A consultora portuguesa Mars Shot anunciou uma reestruturação profunda da sua atividade, dividindo as suas operações em três novas áreas de negócio: Consulting, Talent e Academy. Esta alteração estratégica surge como resposta direta ao aumento substancial da procura por soluções práticas de inteligência artificial (IA) no tecido empresarial, com a empresa a prever a entrada de duas dezenas de novos colaboradores para suportar a expansão.
O objetivo central desta mudança passa por eliminar barreiras internas e ligar todas as fases da transformação digital num único fluxo contínuo. De acordo com Hugo de Sousa, fundador e diretor executivo da empresa, a meta não é apenas entregar tecnologia ou aconselhamento, mas sim garantir que as organizações resolvem os seus problemas reais e saem mais capacitadas de cada intervenção.

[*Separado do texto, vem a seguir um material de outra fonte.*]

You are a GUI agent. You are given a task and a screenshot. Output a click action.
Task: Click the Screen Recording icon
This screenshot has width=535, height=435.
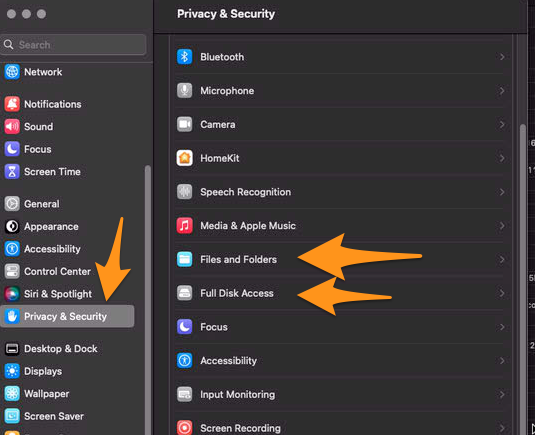(185, 427)
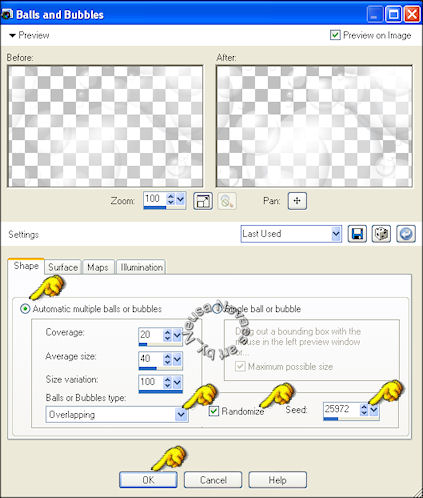423x498 pixels.
Task: Increase Coverage value with up arrow
Action: point(167,332)
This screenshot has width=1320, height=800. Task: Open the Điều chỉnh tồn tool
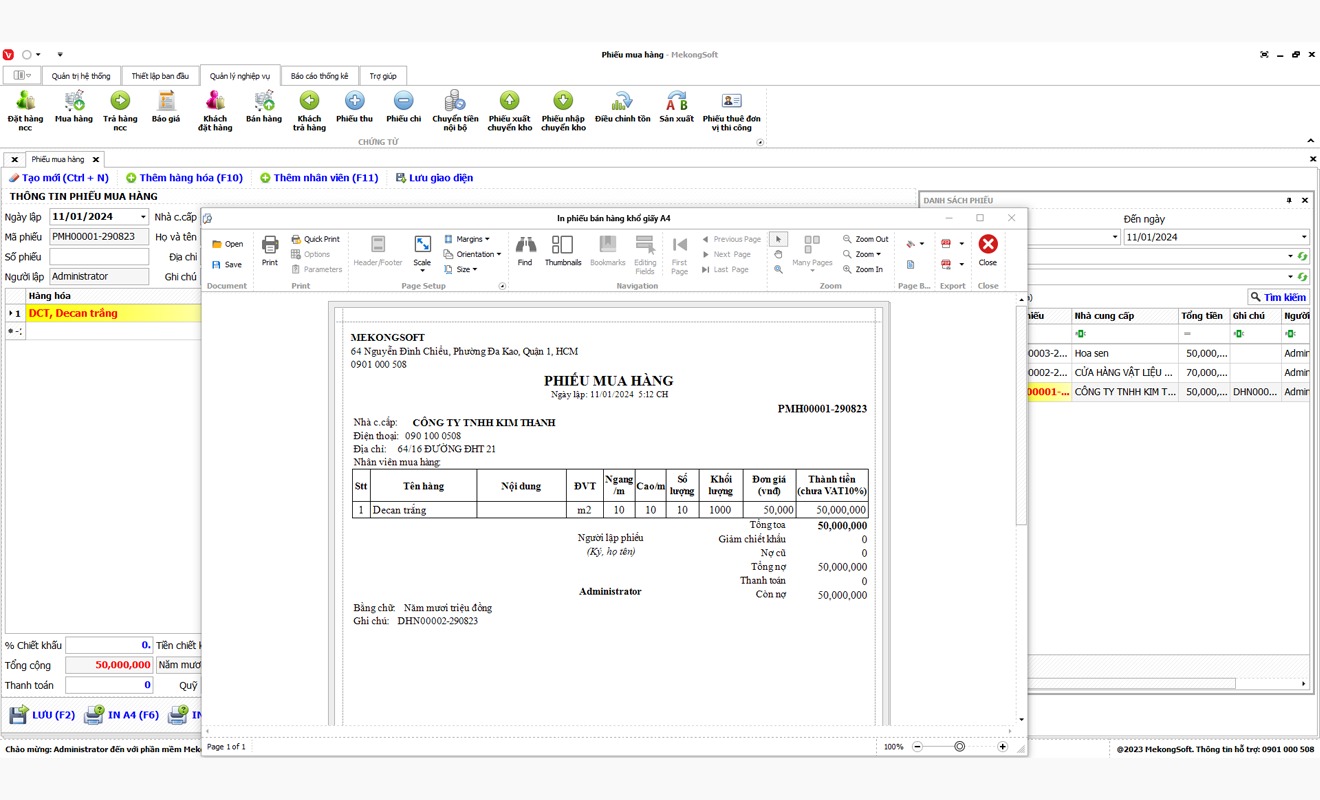[622, 108]
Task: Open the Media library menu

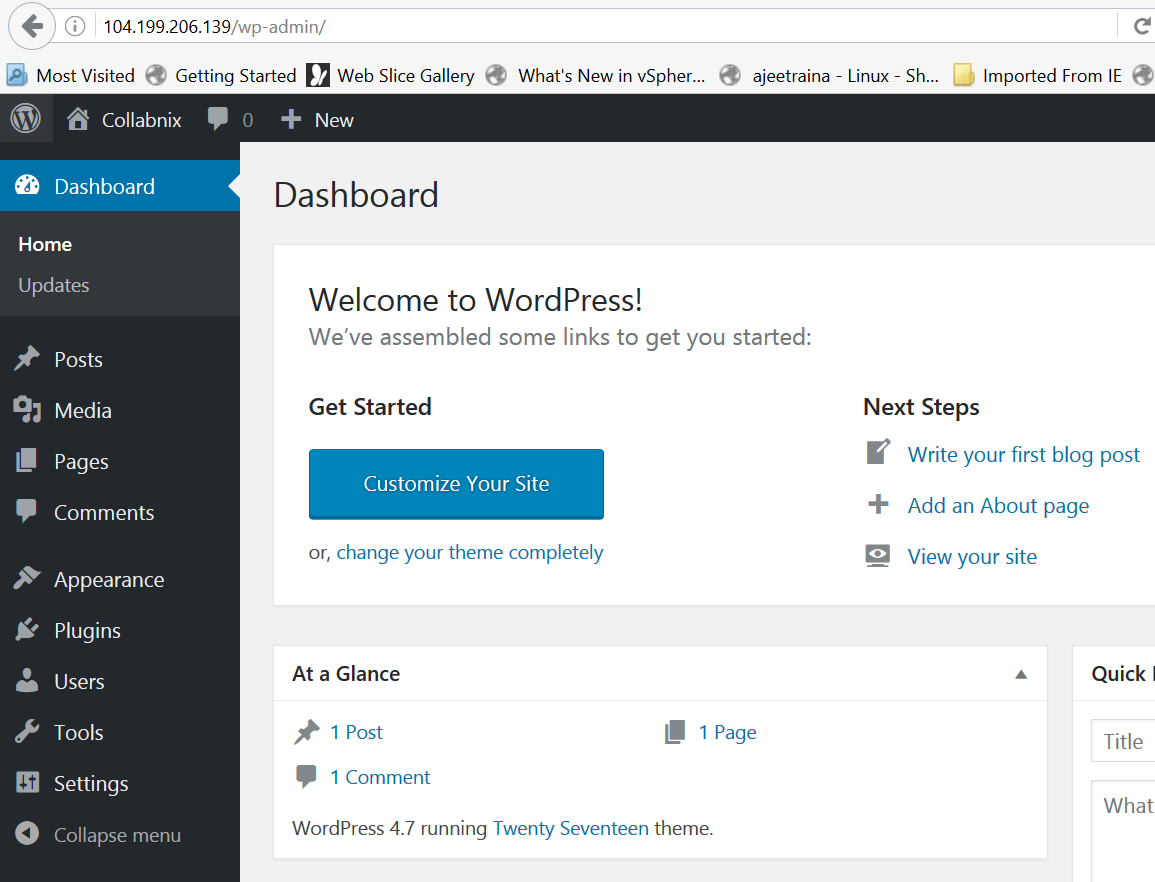Action: coord(82,411)

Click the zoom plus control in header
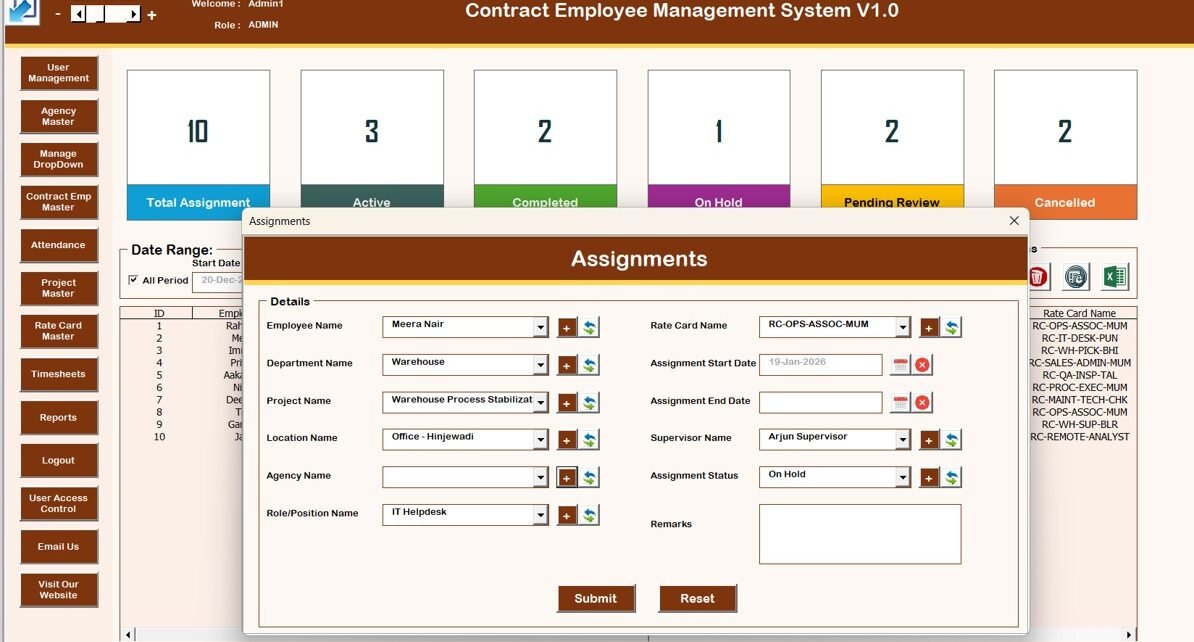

Consulting e Talent: O foco na execução prática
A primeira das novas frentes, a Mars Shot Consulting, encontra-se sob a liderança de Ana Tomás e foca-se no desenho e implementação de ferramentas tecnológicas que otimizam as operações diárias das empresas. Esta unidade tem acumulado uma forte presença em setores cruciais da economia, incluindo a banca, a construção civil, a indústria e a grande distribuição, priorizando sempre a entrega de resultados com um impacto que os clientes possam medir diretamente.
Para garantir que o tempo entre o planeamento e a aplicação prática seja o mais curto possível, a nova divisão Mars Shot Talent vai focar-se na captação e gestão de profissionais altamente qualificados. É precisamente aqui que entra o plano de contratar 20 novos talentos ao longo deste ano, com particular foco na procura de perfis técnicos avançados, como engenheiros e arquitetos de IA, destinados a reforçar tanto as necessidades internas como os projetos desenvolvidos nos clientes.
Academy: Formar para criar autonomia
A fechar o ciclo de transformação surge a Mars Shot Academy, gerida por Márcia Vicente, que assume a missão de treinar e desenvolver as competências dos trabalhadores dentro das próprias organizações. Depois de ter promovido cerca de 30 iniciativas de capacitação no ano passado, a consultora aponta agora para metas mais ambiciosas.
A expectativa para este ano passa por formar perto de 300 pessoas apenas no setor bancário, somando-se ainda ações direcionadas a meia centena de profissionais da área farmacêutica e a introdução de novos projetos focados na indústria alimentar. No total, a unidade estima impactar cerca de mil colaboradores até ao final do ano, garantindo que as equipas ganham a autonomia necessária para dominar os novos processos digitais sem dependerem continuamente de suporte externo.